Public interest attorney and former Media Access Project head Andrew Schwartzman will join Georgetown’s Institute for Public Representation (IPR) to lead the new Public Interest Communications Law Project, said the Benton Foundation and Georgetown Law in a news release Tuesday. The project is a joint creation of the foundation and school, and Schwartzman will be Benton senior counselor, funded through grants from the Alphawood Foundation, Ford Foundation and the Media Democracy Fund, the release said. Schwartzman’s appointment will “expand IPR’s capacity to provide public representation in such critical areas as the transition of traditional wireline telephone service to broadband (known ’the IP transition'), Universal Service Fund reform, particularly of Lifeline and E-Rate, Diversity of Media Ownership and Spectrum Policy,” he said. Schwartzman will be able to continue as senior adviser to other Washington-based public interest groups, along with his private law practice, the release said. “I have long sought to help create a new generation of public interest advocates able to promote the public’s First Amendment rights to have access to a diverse and vigorous debate on important issues,” said Schwartzman. “This position is an ideal way to continue and extend that mission."
Comments are due March 31 on potential process reform at the FCC, a public notice said Friday (http://fcc.us/1ghrRUP). The comments are to be in response to a report prepared by commission staff that attempts to see “the agency operate in the most effective, efficient, transparent way possible,” the notice said. The report proposes more than 150 process reforms, including streamlining the internal review process, processing items more quickly and eliminating outdated rules, the notice said. The docket is GN 14-25.
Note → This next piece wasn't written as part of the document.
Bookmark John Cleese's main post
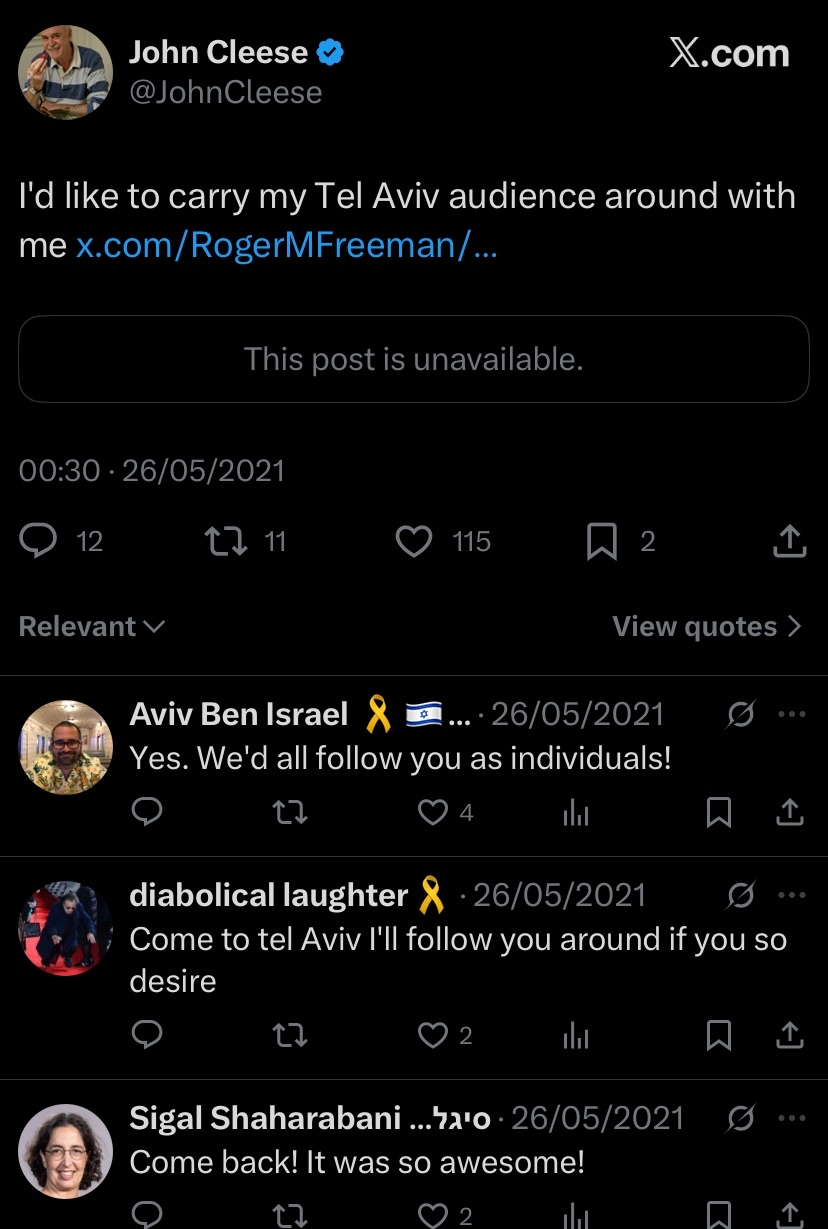The width and height of the screenshot is (828, 1229). pos(601,542)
Nearly two thirds of U.S. broadband households now have an Internet-connected TV, up from just over half last year, according to research released Thursday by The Diffusion Group, a technology and media behavior research company (http://bit.ly/1kHWiXz). The study -- based on a January survey of 1,500 adults subscribing to broadband service -- said households with a connected TV owned on average 1.6 TVs and 42 percent of connected TV owners have two or more connected TVs. “While not a simple a zero-sum game, we are nearing or at that breaking point where the growing use of broadband-based sources simply chips away at time once spent using traditional sources. This is hardly a radical argument, and made all the more inevitable given these new findings,” said Michael Greeson, TDG president and director-research.